- _EXERCISE MATERIALS_
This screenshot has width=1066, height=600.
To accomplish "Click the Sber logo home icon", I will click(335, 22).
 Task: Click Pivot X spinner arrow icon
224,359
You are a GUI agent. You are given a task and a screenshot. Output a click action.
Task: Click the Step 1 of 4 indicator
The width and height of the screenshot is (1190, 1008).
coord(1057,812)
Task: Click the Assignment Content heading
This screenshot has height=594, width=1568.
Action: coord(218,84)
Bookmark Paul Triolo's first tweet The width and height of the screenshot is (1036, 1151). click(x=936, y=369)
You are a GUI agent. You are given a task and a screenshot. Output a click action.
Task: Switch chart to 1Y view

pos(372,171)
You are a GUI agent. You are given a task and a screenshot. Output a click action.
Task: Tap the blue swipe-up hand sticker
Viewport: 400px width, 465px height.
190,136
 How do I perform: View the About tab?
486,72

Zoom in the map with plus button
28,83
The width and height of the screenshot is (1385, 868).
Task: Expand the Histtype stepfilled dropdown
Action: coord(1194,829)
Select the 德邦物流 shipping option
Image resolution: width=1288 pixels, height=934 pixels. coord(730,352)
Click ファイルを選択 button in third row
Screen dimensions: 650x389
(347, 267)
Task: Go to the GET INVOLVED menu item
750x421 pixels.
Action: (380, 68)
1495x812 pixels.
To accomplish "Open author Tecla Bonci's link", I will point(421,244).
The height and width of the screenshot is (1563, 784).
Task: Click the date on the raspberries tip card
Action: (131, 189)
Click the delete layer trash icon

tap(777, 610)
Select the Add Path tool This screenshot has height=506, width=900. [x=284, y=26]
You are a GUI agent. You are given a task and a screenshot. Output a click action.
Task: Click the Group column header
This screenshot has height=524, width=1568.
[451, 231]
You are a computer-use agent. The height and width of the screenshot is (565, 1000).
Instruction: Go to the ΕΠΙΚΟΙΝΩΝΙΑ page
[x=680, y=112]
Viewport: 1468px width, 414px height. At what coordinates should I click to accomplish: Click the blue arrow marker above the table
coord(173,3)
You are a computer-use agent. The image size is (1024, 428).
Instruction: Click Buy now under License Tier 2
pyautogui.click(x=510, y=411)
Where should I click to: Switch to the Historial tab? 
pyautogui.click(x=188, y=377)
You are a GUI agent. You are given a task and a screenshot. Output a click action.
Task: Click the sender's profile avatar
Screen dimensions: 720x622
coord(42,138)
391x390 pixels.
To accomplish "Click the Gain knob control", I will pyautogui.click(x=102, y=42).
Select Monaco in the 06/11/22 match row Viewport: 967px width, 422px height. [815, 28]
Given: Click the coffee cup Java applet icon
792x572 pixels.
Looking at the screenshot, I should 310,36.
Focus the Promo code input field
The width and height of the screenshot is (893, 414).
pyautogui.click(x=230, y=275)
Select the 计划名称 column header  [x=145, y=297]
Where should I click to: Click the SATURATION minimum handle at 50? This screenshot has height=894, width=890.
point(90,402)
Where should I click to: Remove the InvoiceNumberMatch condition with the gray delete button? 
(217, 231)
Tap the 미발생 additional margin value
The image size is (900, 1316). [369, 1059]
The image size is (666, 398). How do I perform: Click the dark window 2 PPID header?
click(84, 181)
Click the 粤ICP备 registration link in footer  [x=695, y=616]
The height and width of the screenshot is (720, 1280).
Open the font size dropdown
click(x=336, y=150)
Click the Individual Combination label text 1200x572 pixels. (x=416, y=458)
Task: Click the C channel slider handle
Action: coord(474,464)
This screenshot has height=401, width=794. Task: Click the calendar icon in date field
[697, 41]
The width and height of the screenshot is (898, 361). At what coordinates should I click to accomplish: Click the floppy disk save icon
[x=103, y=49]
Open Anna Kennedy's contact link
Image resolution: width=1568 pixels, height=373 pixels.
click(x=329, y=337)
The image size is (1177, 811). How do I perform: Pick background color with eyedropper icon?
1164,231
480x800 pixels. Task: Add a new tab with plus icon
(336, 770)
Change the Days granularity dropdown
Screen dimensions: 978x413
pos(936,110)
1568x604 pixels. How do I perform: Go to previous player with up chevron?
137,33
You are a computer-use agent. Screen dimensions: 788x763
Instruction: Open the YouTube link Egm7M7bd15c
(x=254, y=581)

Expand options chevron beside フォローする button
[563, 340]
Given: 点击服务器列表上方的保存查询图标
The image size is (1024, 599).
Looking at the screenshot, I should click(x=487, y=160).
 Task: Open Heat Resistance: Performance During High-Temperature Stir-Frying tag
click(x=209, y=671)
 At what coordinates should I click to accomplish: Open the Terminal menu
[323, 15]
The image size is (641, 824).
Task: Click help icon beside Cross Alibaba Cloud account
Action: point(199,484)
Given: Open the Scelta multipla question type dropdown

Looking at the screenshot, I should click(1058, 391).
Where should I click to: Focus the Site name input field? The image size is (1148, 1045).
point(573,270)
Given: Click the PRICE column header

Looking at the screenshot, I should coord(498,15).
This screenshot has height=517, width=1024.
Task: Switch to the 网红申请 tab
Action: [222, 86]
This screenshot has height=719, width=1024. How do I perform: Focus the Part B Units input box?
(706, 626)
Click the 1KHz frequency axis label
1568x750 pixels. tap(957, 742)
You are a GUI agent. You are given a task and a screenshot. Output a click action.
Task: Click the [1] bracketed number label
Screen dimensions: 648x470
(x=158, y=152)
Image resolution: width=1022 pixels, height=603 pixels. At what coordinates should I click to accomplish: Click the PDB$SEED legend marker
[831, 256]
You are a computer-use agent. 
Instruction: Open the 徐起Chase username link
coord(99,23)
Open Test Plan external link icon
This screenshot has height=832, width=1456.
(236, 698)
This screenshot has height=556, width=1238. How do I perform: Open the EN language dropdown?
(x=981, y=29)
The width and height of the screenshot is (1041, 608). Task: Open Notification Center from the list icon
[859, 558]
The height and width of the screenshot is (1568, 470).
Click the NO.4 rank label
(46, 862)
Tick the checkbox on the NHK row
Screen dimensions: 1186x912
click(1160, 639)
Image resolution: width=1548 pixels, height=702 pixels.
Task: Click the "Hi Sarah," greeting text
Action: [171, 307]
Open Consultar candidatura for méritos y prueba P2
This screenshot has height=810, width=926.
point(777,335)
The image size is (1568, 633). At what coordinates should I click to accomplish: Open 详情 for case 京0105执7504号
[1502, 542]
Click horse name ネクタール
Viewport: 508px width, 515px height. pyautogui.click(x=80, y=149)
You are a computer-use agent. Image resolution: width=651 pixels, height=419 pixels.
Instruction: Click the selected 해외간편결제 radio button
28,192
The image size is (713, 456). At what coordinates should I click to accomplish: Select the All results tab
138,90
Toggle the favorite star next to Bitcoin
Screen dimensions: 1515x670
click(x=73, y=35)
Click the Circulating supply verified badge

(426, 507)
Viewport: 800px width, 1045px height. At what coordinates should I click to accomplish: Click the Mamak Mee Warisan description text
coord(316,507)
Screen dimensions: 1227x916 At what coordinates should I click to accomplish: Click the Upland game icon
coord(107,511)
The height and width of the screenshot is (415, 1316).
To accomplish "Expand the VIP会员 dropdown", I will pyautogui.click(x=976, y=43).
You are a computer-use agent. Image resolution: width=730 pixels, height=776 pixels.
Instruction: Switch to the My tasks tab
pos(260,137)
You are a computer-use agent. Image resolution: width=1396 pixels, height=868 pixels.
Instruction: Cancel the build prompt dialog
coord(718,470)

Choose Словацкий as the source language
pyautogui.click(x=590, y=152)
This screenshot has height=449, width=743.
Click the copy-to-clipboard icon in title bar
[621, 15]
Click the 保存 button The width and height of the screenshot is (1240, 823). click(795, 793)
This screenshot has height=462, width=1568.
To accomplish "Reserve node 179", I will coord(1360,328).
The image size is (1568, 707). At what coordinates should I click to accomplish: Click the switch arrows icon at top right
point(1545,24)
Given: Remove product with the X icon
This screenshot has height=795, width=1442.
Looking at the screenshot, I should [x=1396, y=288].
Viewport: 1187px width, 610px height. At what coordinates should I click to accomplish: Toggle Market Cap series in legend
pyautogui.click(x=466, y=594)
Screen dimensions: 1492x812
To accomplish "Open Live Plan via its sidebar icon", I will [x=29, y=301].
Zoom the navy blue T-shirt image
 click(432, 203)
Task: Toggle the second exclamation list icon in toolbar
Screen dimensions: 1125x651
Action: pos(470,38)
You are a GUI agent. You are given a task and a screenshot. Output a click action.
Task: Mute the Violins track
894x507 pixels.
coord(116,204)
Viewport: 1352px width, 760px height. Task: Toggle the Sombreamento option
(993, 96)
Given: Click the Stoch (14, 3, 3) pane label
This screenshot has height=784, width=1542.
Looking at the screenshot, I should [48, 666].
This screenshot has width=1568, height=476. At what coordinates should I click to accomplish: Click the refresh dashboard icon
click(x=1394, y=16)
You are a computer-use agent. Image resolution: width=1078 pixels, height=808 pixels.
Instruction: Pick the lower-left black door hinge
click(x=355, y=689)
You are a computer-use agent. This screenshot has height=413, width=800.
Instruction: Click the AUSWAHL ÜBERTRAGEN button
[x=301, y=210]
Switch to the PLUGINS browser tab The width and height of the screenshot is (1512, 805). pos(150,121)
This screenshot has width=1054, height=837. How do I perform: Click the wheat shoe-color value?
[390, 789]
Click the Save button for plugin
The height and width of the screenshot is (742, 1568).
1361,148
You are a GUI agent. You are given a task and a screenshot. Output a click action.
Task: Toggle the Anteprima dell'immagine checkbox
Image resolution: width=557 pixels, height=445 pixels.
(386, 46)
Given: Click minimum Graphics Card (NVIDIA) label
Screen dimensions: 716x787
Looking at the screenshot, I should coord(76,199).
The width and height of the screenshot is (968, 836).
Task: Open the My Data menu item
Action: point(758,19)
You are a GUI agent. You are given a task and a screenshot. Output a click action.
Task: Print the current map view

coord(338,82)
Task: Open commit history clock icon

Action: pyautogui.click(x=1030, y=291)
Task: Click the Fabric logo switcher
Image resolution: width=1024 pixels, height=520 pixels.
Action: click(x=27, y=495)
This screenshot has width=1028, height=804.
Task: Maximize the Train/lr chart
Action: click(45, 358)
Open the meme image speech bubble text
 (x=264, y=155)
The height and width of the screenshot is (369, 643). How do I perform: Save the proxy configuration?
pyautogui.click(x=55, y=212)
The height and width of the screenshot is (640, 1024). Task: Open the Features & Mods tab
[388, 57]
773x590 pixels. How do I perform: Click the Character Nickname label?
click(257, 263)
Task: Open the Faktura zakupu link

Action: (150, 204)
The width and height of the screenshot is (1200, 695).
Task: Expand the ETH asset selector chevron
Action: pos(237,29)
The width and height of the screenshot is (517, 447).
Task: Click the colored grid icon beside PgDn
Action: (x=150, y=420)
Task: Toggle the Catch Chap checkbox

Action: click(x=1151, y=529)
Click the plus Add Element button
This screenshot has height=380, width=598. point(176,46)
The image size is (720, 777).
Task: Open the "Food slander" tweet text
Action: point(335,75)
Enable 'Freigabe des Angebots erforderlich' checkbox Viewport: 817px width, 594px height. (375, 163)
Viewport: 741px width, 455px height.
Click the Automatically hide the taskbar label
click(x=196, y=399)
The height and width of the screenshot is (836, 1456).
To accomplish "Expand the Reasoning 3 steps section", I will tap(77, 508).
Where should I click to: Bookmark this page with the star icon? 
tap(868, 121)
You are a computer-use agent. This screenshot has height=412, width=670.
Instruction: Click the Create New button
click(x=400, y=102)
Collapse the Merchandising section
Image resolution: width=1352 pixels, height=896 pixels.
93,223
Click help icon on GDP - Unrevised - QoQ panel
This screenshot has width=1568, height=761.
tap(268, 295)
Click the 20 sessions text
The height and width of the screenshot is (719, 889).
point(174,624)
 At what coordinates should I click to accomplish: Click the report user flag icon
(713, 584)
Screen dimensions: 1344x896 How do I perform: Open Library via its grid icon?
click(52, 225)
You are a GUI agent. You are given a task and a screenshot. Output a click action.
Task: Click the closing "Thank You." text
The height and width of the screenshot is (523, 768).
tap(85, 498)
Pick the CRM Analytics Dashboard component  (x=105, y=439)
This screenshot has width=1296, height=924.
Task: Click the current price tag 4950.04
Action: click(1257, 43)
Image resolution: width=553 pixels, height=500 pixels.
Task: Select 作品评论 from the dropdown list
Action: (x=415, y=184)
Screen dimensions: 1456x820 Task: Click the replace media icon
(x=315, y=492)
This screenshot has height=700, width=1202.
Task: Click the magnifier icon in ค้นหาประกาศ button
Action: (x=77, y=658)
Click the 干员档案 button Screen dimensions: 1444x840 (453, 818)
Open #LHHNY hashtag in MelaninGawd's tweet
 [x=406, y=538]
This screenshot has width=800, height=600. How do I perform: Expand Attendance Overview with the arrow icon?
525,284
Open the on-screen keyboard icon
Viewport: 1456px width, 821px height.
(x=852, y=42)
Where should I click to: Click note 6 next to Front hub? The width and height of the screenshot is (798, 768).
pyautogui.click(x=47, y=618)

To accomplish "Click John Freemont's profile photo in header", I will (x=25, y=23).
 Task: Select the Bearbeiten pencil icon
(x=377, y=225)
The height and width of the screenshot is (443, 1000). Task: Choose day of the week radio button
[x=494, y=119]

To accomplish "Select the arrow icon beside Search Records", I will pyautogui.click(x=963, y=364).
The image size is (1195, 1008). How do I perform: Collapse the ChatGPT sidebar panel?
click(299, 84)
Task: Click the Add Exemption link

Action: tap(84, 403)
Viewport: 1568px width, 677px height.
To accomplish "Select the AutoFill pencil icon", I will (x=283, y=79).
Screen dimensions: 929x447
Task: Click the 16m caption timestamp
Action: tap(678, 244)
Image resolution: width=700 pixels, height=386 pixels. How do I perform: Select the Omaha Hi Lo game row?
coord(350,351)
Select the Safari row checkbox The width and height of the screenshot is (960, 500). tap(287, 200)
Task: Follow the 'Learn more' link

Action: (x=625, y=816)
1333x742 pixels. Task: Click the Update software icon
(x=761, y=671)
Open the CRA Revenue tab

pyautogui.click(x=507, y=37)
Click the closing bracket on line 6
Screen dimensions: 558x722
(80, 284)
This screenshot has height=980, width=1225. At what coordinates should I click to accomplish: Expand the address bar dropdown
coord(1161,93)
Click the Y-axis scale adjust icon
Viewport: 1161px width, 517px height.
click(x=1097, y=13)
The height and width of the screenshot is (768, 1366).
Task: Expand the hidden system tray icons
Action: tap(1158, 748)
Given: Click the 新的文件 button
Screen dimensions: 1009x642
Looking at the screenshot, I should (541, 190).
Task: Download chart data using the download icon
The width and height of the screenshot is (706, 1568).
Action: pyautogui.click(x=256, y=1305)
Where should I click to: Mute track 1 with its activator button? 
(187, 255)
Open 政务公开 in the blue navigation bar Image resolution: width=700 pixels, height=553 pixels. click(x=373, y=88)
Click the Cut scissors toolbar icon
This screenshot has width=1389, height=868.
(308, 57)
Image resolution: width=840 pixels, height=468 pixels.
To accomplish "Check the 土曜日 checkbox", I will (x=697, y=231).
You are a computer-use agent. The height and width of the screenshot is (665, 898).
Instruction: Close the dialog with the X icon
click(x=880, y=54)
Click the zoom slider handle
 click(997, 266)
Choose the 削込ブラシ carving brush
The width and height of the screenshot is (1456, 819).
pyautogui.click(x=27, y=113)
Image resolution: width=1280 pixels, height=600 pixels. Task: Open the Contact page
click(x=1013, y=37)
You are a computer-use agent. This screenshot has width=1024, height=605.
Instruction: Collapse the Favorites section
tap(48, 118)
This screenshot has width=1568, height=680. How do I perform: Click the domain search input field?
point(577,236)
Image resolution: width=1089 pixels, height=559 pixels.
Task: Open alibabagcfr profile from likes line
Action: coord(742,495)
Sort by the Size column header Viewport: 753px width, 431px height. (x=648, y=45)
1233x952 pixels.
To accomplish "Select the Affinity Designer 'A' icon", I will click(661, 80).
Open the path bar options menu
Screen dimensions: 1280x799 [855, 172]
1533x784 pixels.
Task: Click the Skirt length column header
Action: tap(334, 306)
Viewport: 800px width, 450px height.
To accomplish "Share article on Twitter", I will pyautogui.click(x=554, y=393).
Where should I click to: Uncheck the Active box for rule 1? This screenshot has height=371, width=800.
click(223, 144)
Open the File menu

- _PROBLEM DESCRIPTION_
Copy the lines of the data above exactly as written, beginning with the line containing "Click the Automatically" and ending with the line containing "has height=412, width=670.", and leave out all other lines.

- _FINISHED EXERCISE_
Click the Automatically hide the taskbar label
click(x=196, y=399)
The height and width of the screenshot is (836, 1456).
To accomplish "Expand the Reasoning 3 steps section", I will tap(77, 508).
Where should I click to: Bookmark this page with the star icon? 
tap(868, 121)
You are a computer-use agent. This screenshot has height=412, width=670.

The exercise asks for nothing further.